Photos leaked to the New York Times last week reveal shocking behavior on the part of a New York law firm responsible for about 40 percent of the state’s 46,572 mortgage foreclosures in 2010. Apparently, members of the Steven J. Baum law firm dressed as homeless people and squatters, and decorated the office to resemble a row of foreclosed properties.
Office decorations also reportedly included shopping carts, tarps, and other temporary residence structures associated with homelessness. The photos, it seems, were leaked by a former employee of the firm and come on the heels of foreclosure-related troubles for the law group.

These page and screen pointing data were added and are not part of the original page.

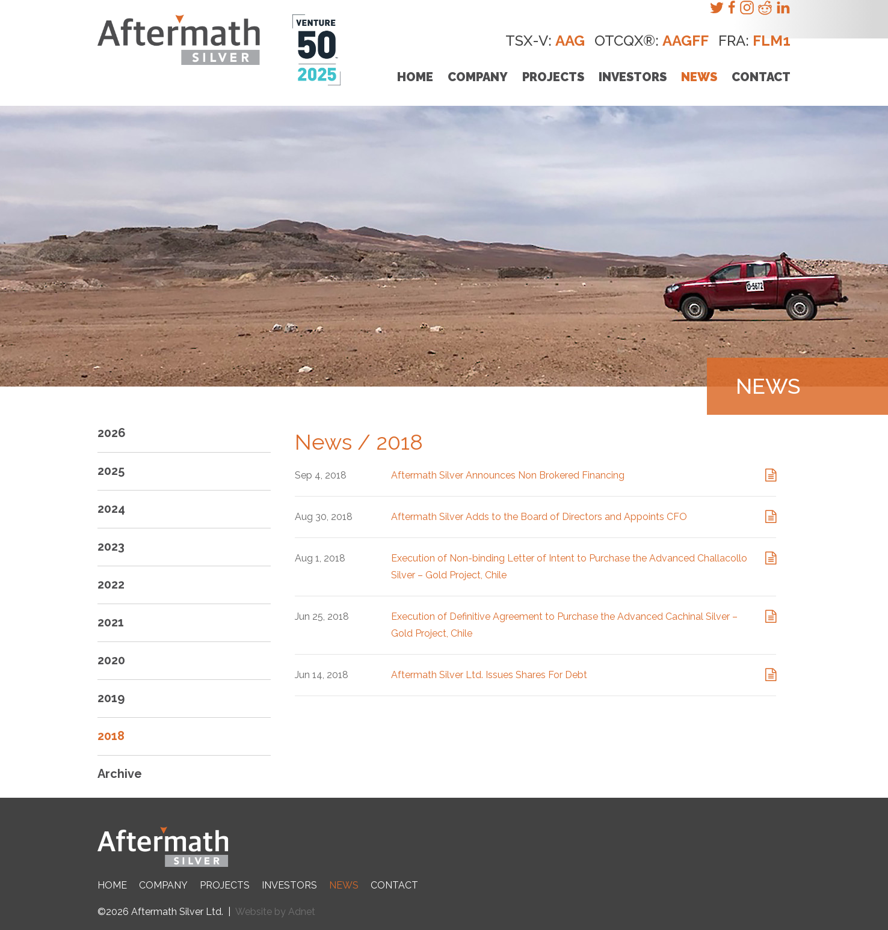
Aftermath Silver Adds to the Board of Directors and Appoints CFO (539, 516)
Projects (553, 77)
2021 (110, 622)
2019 (111, 698)
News (699, 77)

Like many other bodies enacting mortgage foreclosures in recent years, the Steven J. Baum law firm faced allegations of improper behavior on its end of dealings. Specifically, the Department of Justice charged the firm with filing “misleading pleadings, affidavits, and mortgage assignments” in both state and federal courts.

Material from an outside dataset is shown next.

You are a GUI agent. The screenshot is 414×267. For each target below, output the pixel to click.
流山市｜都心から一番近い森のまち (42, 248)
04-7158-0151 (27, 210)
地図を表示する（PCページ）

To settle the charges, the law firm forked over $2 million, admitted wrongdoing, and agreed to change its practices.
But this most recently exposed blunder has reportedly led to further investigation, this time from New York’s Attorney General, Eric Schneiderman.

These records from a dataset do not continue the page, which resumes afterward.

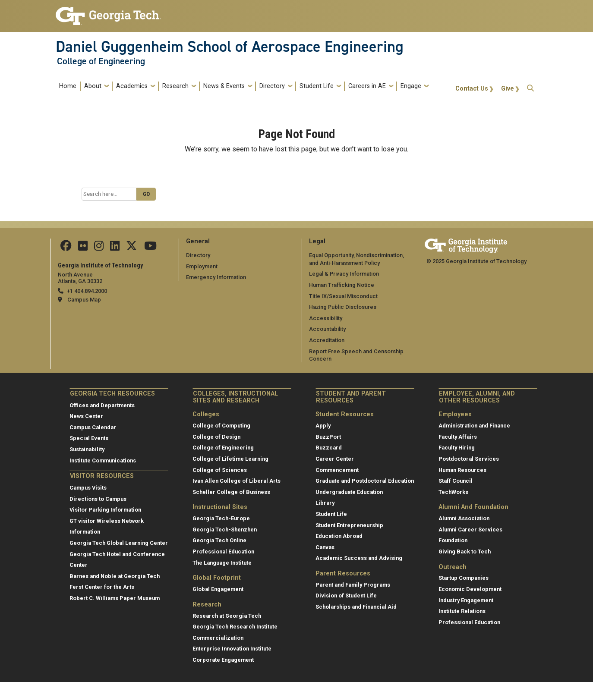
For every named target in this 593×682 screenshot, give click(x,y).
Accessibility (325, 318)
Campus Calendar (92, 427)
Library (324, 503)
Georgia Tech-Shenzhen (224, 529)
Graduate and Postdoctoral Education (364, 481)
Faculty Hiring (456, 447)
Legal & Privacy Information (344, 273)
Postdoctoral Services (468, 459)
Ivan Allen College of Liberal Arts (236, 481)
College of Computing (221, 425)
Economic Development (470, 589)
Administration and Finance (474, 425)
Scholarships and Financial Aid (356, 606)
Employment (202, 266)
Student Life (317, 86)
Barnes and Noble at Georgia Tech (114, 576)
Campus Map (84, 299)
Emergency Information (216, 277)
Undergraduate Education (349, 492)
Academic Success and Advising (358, 558)
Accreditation (326, 340)
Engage (411, 86)
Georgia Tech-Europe (221, 518)
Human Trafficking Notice (341, 285)
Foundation (452, 540)
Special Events (88, 438)
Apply (323, 425)
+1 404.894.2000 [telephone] (87, 291)
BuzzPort (328, 437)
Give (507, 88)
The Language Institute (222, 562)
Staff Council (455, 481)
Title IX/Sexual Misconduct (343, 296)
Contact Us (471, 88)
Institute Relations (462, 611)
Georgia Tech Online (219, 540)
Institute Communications (102, 460)
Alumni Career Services (470, 529)
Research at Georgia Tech (226, 616)
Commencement (337, 470)
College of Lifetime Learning (230, 459)
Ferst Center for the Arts (101, 587)
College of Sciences (219, 470)
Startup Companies (463, 578)
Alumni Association (463, 518)
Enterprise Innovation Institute (231, 648)
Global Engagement (217, 589)
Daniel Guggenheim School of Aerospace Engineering (230, 46)
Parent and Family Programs (352, 584)
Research (175, 86)
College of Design (216, 437)
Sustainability (86, 449)
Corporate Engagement (223, 660)
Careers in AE (367, 86)
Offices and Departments (102, 405)
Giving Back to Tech (464, 551)
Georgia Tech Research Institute (235, 626)
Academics (132, 86)
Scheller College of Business (231, 492)
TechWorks (453, 492)
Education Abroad (339, 536)
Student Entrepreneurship (349, 525)
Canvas (324, 547)
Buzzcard (328, 447)
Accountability (327, 329)
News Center (86, 416)
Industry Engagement (465, 600)
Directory (272, 86)
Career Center (334, 459)
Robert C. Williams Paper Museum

Insensitivity to Foreclosures?
Foreclosure firms are not popular during the best of times, but given the present housing situation in the U.S., they’re viewed as particularly villainous. An estimated three million people have already faced foreclosure since the housing boom ended about five years ago; some analysts predict that number will climb to six million by 2013.
It’s no secret that the widespread troubles in the housing market (of which foreclosures are currently the primary symptom) are to blame for much of the economic weakness the U.S. has experienced since 2008. Because of current economic conditions, the Halloween costumes and decorations donned by Baum employees read as particularly harsh.
Help for Foreclosures?
Foreclosures are often difficult to remedy, but at present those with mortgage troubles may have a number of options to help them hold on to their homes:
- HARP: The Obama Administration’s recently beefed-up Home Affordable Refinance Program (HARP) offers homeowners who are current on mortgage payments a chance to refinance with their banks before they default and become at risk for foreclosure.
- Chapter 13 bankruptcy: While the bankruptcy court cannot rewrite a mortgage loan during proceedings, people who file for Chapter 13 bankruptcy may have a chance to delay foreclosure proceedings long enough to find alternate living quarters. They may also be able to shed enough auxiliary debt to afford mortgage payments.
- Chapter 7 bankruptcy: Those facing foreclosure may be able to eliminate some of the burdensome tax consequences through Chapter 7 bankruptcy protection. At a minimum, Chapter 7 filers often gain enough breathing room from creditors to find another place to live.